Scientific classification
- Kingdom: Plantae
- Clade: Tracheophytes
- Clade: Angiosperms
- Clade: Eudicots
- Clade: Asterids
- Order: Ericales
- Family: Ericaceae
- Genus: Styphelia
- Species: S. conchifolia
- Binomial name: Styphelia conchifolia (Strid) Hislop, Crayn & Puente-Lel.
- Synonyms: Leucopogon conchifolius Strid

= Styphelia conchifolia =

- Genus: Styphelia
- Species: conchifolia
- Authority: (Strid) Hislop, Crayn & Puente-Lel.
- Synonyms: Leucopogon conchifolius Strid

Species of plant

Styphelia conchifolia is a species of flowering plant in the heath family Ericaceae and is endemic to the south-west of Western Australia. It is an erect shrublet with many branches, more or less round leaves near the ends of branchlets, and white, tube-shaped flowers arranged near the ends of leafy twigs.

----

# Task prompt
Copy the Styphelia conchifolia classification from the line that has "Scientific classification" through "conchifolia (Strid) Hislop, Crayn & Puente-Lel.", and substitute "Plants" for "Plantae".

# Saved data entries
----

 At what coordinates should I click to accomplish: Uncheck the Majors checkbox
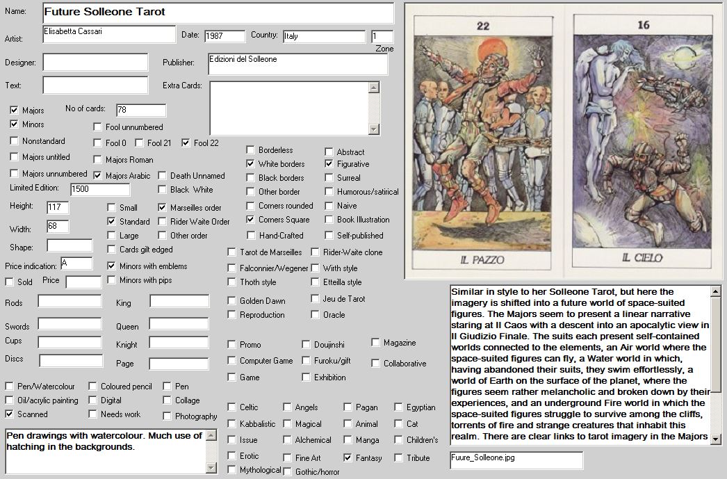15,111
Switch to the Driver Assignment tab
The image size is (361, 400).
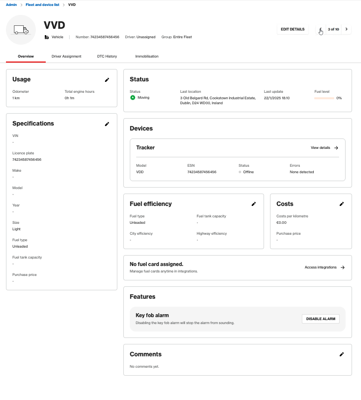pyautogui.click(x=66, y=57)
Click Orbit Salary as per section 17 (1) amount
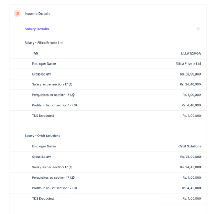Image resolution: width=222 pixels, height=214 pixels. pos(191,167)
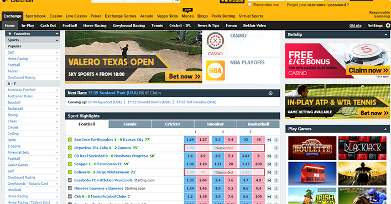Click the Valero Texas Open Bet now button
The width and height of the screenshot is (391, 204).
(x=183, y=76)
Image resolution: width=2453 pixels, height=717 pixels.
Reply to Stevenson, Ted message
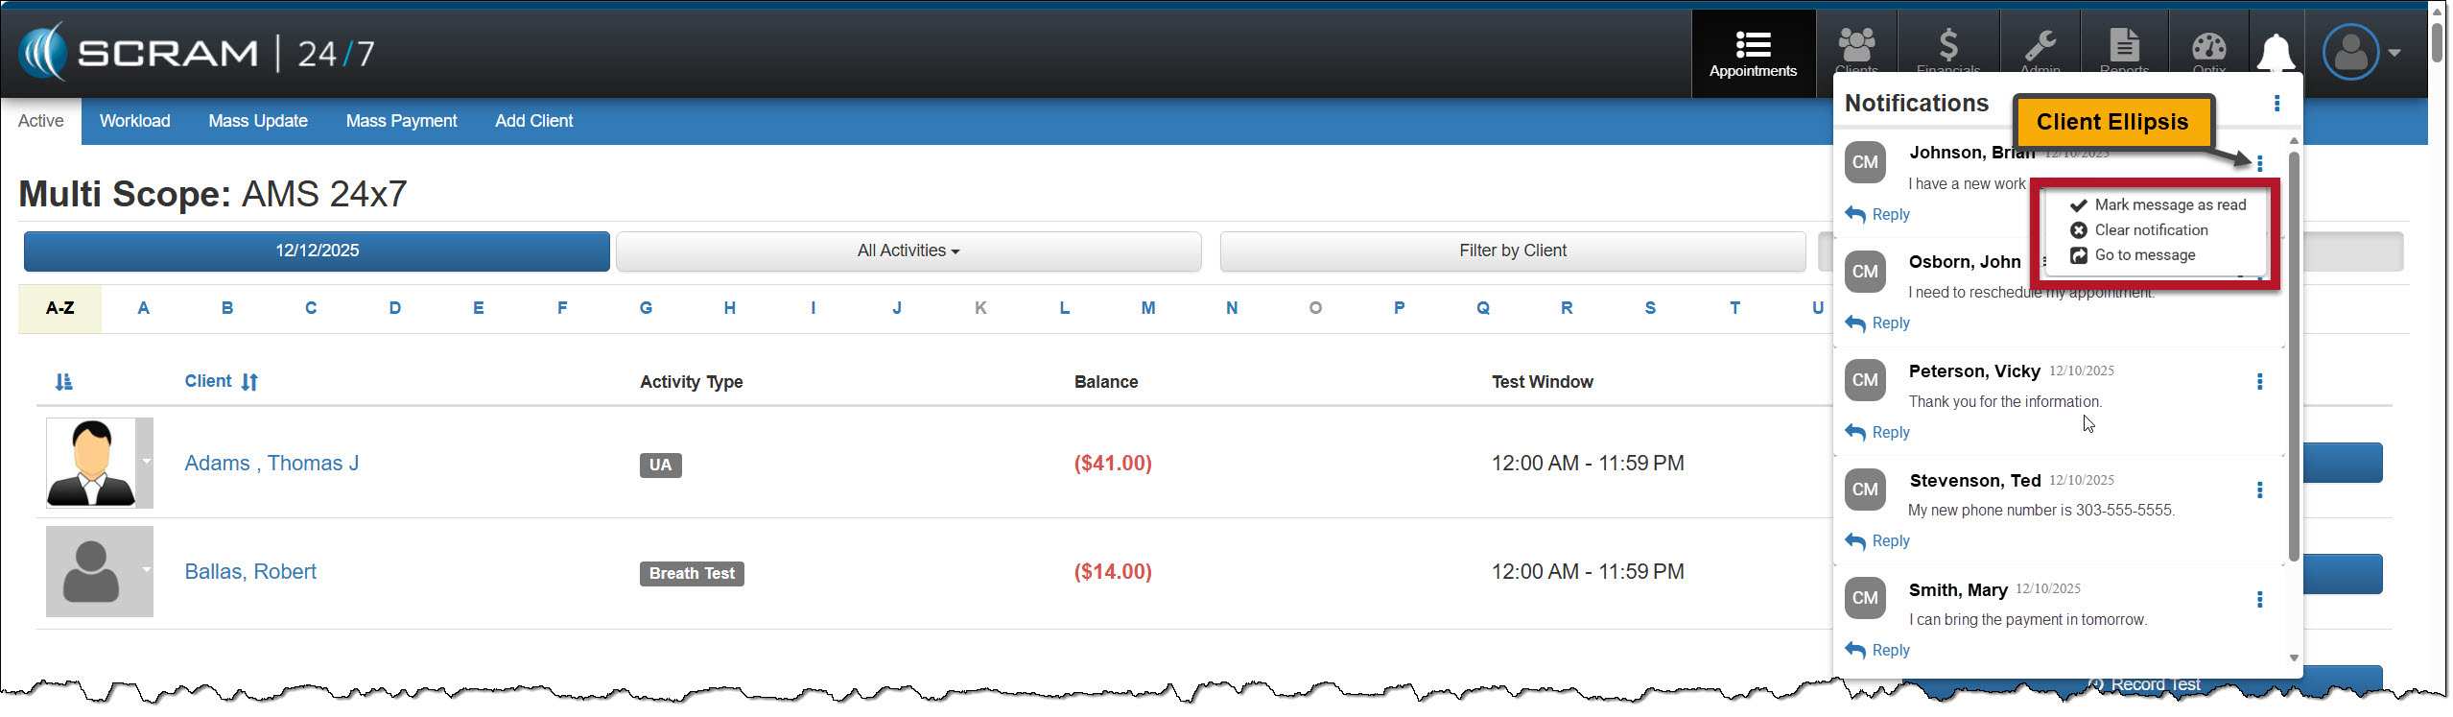tap(1878, 541)
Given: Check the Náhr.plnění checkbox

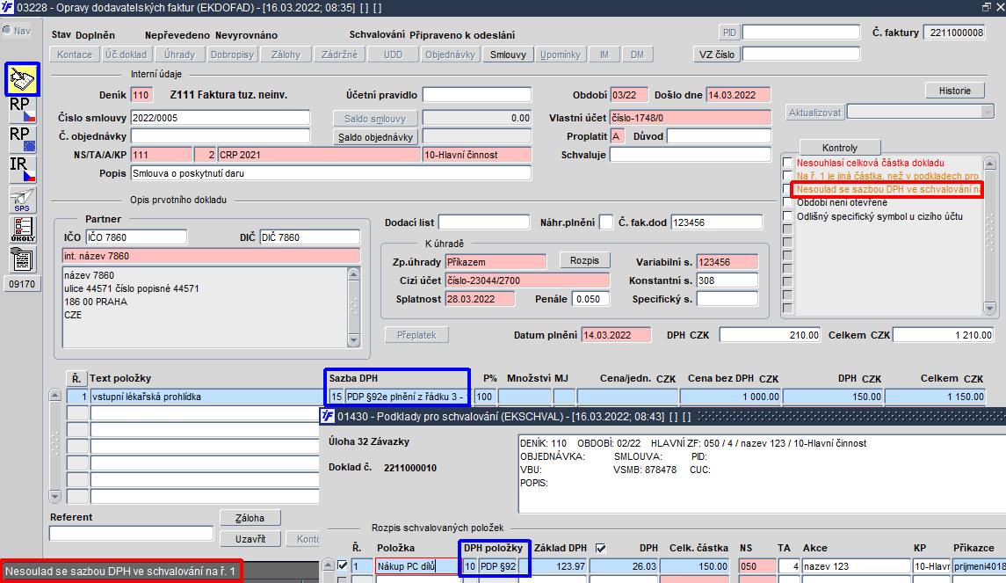Looking at the screenshot, I should pyautogui.click(x=605, y=222).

----

# Task solution
Scientific classification
- Kingdom: Plants
- Clade: Tracheophytes
- Clade: Angiosperms
- Clade: Eudicots
- Clade: Asterids
- Order: Ericales
- Family: Ericaceae
- Genus: Styphelia
- Species: S. conchifolia
- Binomial name: Styphelia conchifolia (Strid) Hislop, Crayn & Puente-Lel.